Kalsiyum; kemik dokusu için majör minerallerden en önemlisidir. Kalp sağlığı için damar açıcı etkiye sahip. Kalsiyumun diyette biyoyararlılığı en yüksek besin grubu süt ve süt ürünleridir.

META ANALİZDE ÖNE ÇIKAN SONUÇLAR
1 Her gün düzenli olarak iki porsiyon süt ürünü yani bir kase yoğurt ve bir su bardağı süt tüketiminin genel kardiovasküler sağlık açısından kan lipitleri üzerinde olumlu etki sağladığı için koruyucu bir faktör olarak görev yaptığı bildirilmiştir.
Süt ürünlerindeki kalsiyum, doymuş yağ ve proteinlerin damar sağlığında olumlu etki yaratabileceği sonucu vurgulanmıştır.
2 Süt tercih ederken eğer az yağlı süt ve süt ürünleri beslenme de düzenli olarak tüketildiğinde hipertansiyonu kontrol altına almada kuvvetli fayda sağladığı gösterilmiştir. Ancak süt içiminin özellikle tam yağlı süt ürünü olduğunda günde bir su bardağını geçmediğinde düzenli içimin zayıf etkili de olsa inmeden koruyabileceği açıklanmıştır.
3 Yoğurt, süt ürünleri içerisinde kardiyovasküler hastalıklara karşı en kuvvetli koruyucu etkili süt ürünü olduğu belirlenmiştir. Her gün bir veya iki kase yoğurt yemek kalp dostu olduğu kardiyoloji konseyi tarafından onaylanmıştır.
4 Süt ürünlerinin düzenli tüketiminin tüm analiz edilen araştırmalarda kemik mineral yoğunluğu üzerine etkisinin faydalı olduğu bildirilmiştir.
Ancak önerilerinden daha fazla süt içmenin fayda yerine sağlık açısından olumsuz etkiler olabileceği de vurgulanmıştır.
5 Kaliteli ve bilimsel temeli gerçek olan 33 makaleden çıkan en değerli bilgi ise özellikle Fermente süt ürünlerinin süte göre kemik kırılmalarına karşı daha etkili koruyucu olabileceği de vurgulanmıştır.
Yoğurt, peynir, ayran ve kefir kemik kırılmalara ve yumuşamasında düzenli tüketildiğinde yaşam boyu yararlı olduğu da belirtilmiştir.
6 Süt ürünlerinin anti inflamatuvar etkisinin gösterildiği bu makalelerde özellikle otoimmün sistem hastalıklarında süt ürünlerinin doğru porsiyon miktarı olarak tüketildiğinde inflamasyonu tetiklemediği sonucu ön plana çıkmıştır.

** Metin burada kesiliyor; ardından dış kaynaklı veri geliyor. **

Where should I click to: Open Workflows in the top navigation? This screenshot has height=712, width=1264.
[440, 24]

NÖROLOJİK HASTALIKLARDAN KORUNMADA BESLENME KILAVUZU
Günümüzde yaşlı nüfusun artmasıyla beraber yaşlanmaya bağlı nörolojik hastalıkların sıklığının arttığına hepimiz çevremizde şahit oluyoruz. Elbette nörolojik hastalıkların oluşumunda birçok faktör bulunuyor ancak doğal beslenme de koruyucu etki sağlayabiliyor. Özellikle Akdeniz Tipi Beslenme Modeli ileri yaşta görülen bilişsel hastalıkların daha az görülmesinde koruyucu bir etki sağlayabiliyor. Doğal beslenme ile alınan bol antioksidanlar, B vitaminleri, polifenoller, omega 3 yağ asitleri, balık ve sebze yemenin bilişsel olarak bizi dinç tuttuğu da bir gerçek. Beslenmede A, B 12, C, D, E vitaminleri, omega 3 yağ asitleri, demir, iyot, çinko gibi mineraller ve amino asitleri doğal besinlerden sağlıklı bir beyin aktivitesi sağlanabileceği literatürde gösterilmiştir.

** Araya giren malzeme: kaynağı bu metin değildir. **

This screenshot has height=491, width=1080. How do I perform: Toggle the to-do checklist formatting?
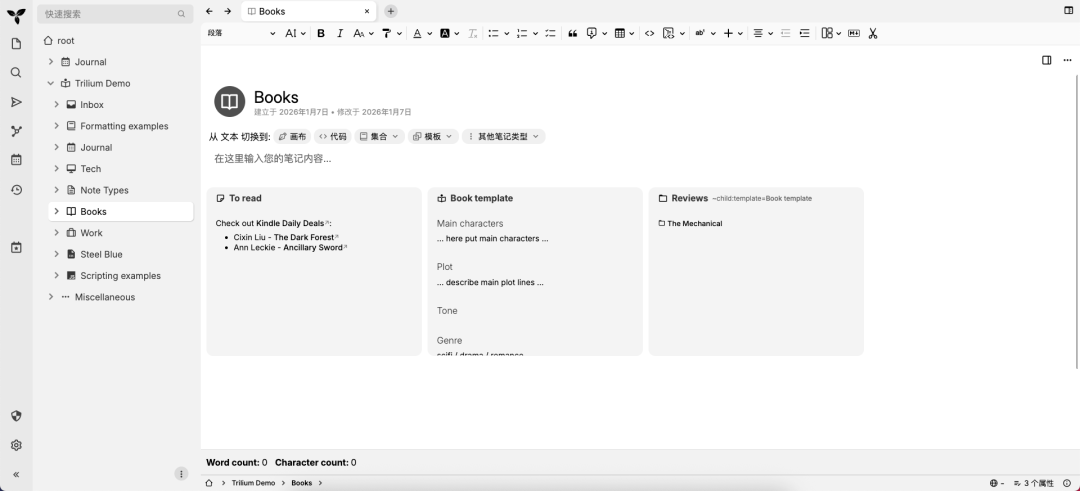coord(550,33)
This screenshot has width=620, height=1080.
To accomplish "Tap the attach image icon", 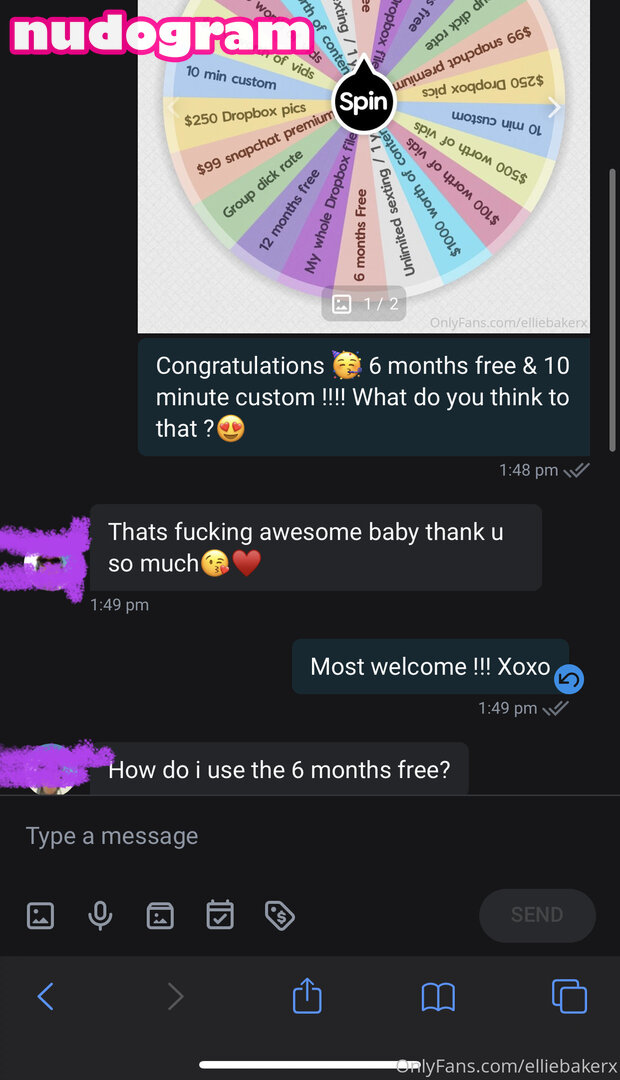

BEYİN SAĞLIĞIMIZI NASIL KORURUZ?
Beslenmenizde dereotu, kuru barbunya ve taze kişnişi sıkça bulundurun.
Her gün 1 avuç çiğ kavrulmamış ve tuzsuz karışık kuruyemişleri yiyin.

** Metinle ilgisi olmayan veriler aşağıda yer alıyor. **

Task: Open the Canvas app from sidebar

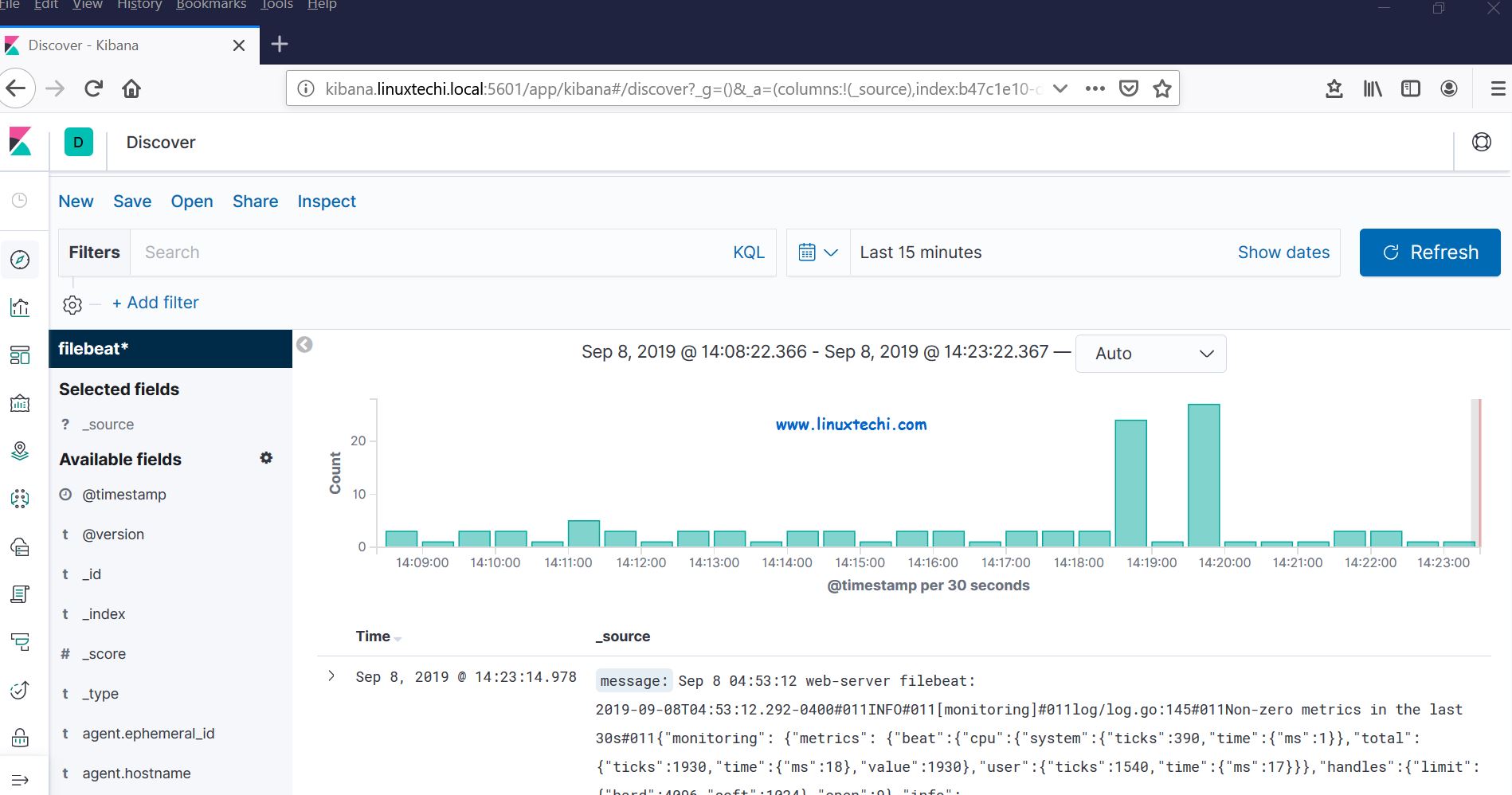Action: tap(20, 402)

Alüminyum içeren ürün kullanmayın.
Haftada 3 kere yağlı balık tercih edin.
Doymuş ve trans yağ içeren endüstriyel besinlerden uzak durun.
Yeşil yapraklı ve mor renkli taze sebze yiyin.
Her gün 1 veya en fazla 2 porsiyon taze meyve yiyin.
E, C, folat ve B 12 vitamininden zengin besinler tüketin.
Aerobik egzersizleri arttırın.
Kan demir düzeyinizin normal sınırlarda olduğunu kontrol edin.
Demir, bakır tencereler kullanmayın.
Her gün 1 adet yumurta yemeği ihmal etmeyin.